[Proposal] Polyglot project demo gpu server

Title: * Request demo server for Polyglot(Large Language Models of Well-balanced Competence in Multi-languages) models.*
Author: Kichang Yang, kevin-ai#4032
Date posted: 2023/02/23

Summary

Polyglot is the project making non-english LLM for everyone by EleutherAI.

Background

Why another multilingual model?

Various multilingual models such as mBERT, BLOOM, and XGLM have been released. Therefore, someone might ask, “why do we need to make multilingual models again?” Before answering the question, we would like to ask, “Why do people around the world make monolingual models in their language even though there are already many multilingual models?” We would like to point out there is a dissatisfaction with the non-English language performance of the current multilingual models as one of the most significant reason. So we want to make multilingual models with higher non-English language performance. This is the reason we need to make multilingual models again and why we name them ‘Polyglot’.

Scope of Work

What is the scope of this proposal?*

  • Goals : Deploying demo-server for the model we trained.
  • Features : Demo Web can infer the model.
  • Tasks

Timeline

What is the timeline of the project?

Below are required for Snapshots*

Specification

What do we focus on to make better multilingual models?

We will focus on the following two factors to make multilingual models which show better non-English performance.

Amount of data in each language and its balance

Most multilingual models are trained using data from fairly uneven distribution of languages. For example, BLOOM’s training data is still English-centric. English data takes 30% of the data, however some languages such as Vietnamese and Indonesian are only 1-3% of data. XGLM has taken a step forward for mitigating this problem by data up-sampling, but we believe there is a limitation of data up-sampling. To resolve this problem, we will collect large multilingual datasets with hundreds billions tokens per language and balance them so that the model can learn various languages in balance.

Language selection

Most multilingual models learned dozens of languages, including low-resource languages. For example, XGLM learned 30 languages, and BLOOM learned 42 languages. However, we plan to let go of the desire to be good at too many languages at once. The number of steps a model can learn is somewhat set, and the model converges when it exceeds that. So if one model takes too many languages, the training efficiency for each language decreases. Therefore, we want to train the model with languages in similar language families which enable synergy effect between them. In addition, we have excluded languages used by a few users use because it is difficult to collect a large amount of data. Therefore, we will only focus on high or middle-resource languages in our project.

Request

Write down what kind of support you need to do this and what you would like to give back.

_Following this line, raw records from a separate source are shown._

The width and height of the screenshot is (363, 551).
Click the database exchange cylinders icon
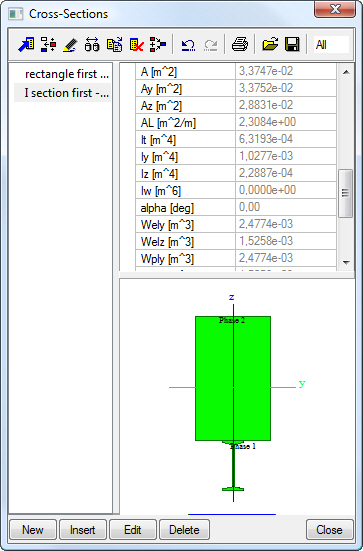92,45
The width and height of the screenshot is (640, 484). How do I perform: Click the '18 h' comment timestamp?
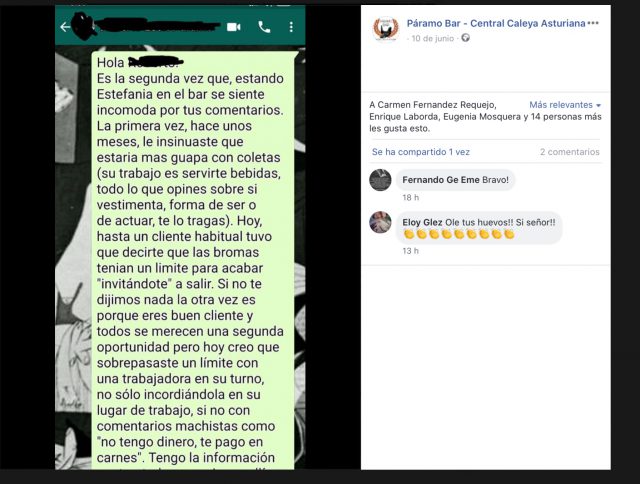[x=411, y=198]
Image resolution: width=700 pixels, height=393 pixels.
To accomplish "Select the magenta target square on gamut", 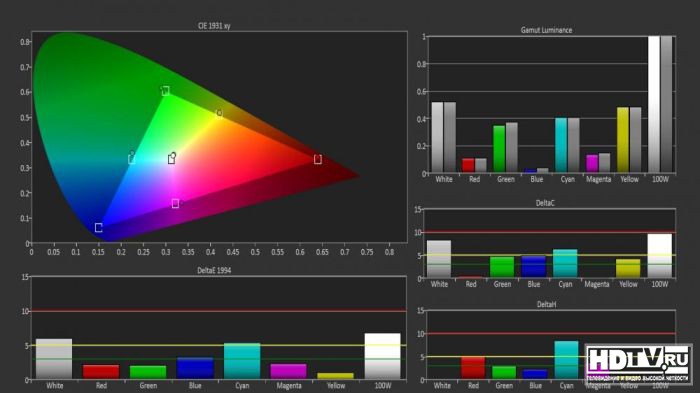I will coord(175,204).
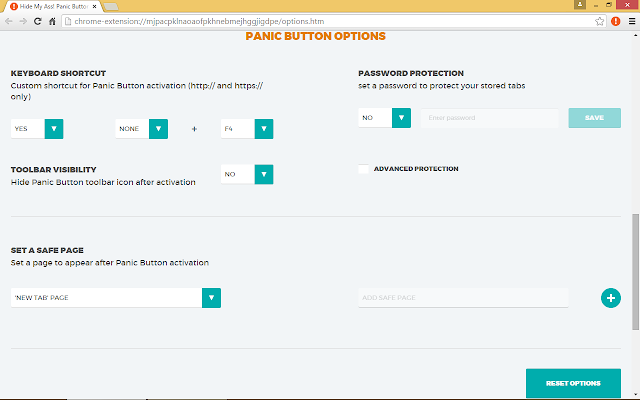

  • Description: 1GPU server for inference.
  • Resource(Support) type: 1 x V100 GPU, and more than 30GB storage.
  • Amount: 1
  • Date: ALAP
  • Impact: The Polyglot project has the potential to greatly impact and reward our community in a number of ways:
  1. Access to Knowledge: By creating non-english language models (LLMs) that are accessible to everyone, the Polyglot project can democratize access to knowledge and information. This can empower individuals who speak non-english languages to engage with and contribute to a broader range of topics, including science, technology, and culture.
  2. Cultural Understanding: The Polyglot project can also foster greater understanding and appreciation for diverse cultures and perspectives. By making it easier for people to communicate and share ideas across language barriers, the project can help break down cultural divides and promote mutual understanding.
  3. Business Opportunities: As the world becomes more interconnected, the ability to communicate across language barriers is becoming increasingly important. The Polyglot project can help create new business opportunities by making it easier for companies to reach customers in non-english speaking markets and for individuals to work and collaborate across borders

Targets

Making and releasing 40B size of korean LLM.

Participants

Introduce the team and the members’ interests, background, time commitments, etc.

Voting

The voting period will be between 2 to 7 days. Please send the voting options clearly indicating if they are for or against your proposal. If available, include all links to previously held surveys and/or voting (i.e. on Discord).

  • Examples: Approve/Disapprove or Yes/No
  • Something like “support the proposal but needs revision” may be an option, but will count towards the disapproval of funding the project.

*Snapshots: We use snapshot.io as the official voting platform. Once the proposal gains enough approvals, it will be promoted from Discord to Forum and finally to Snapshot. For more information on the voting process, refer to this document.

It is pended as any members can not to proceed it.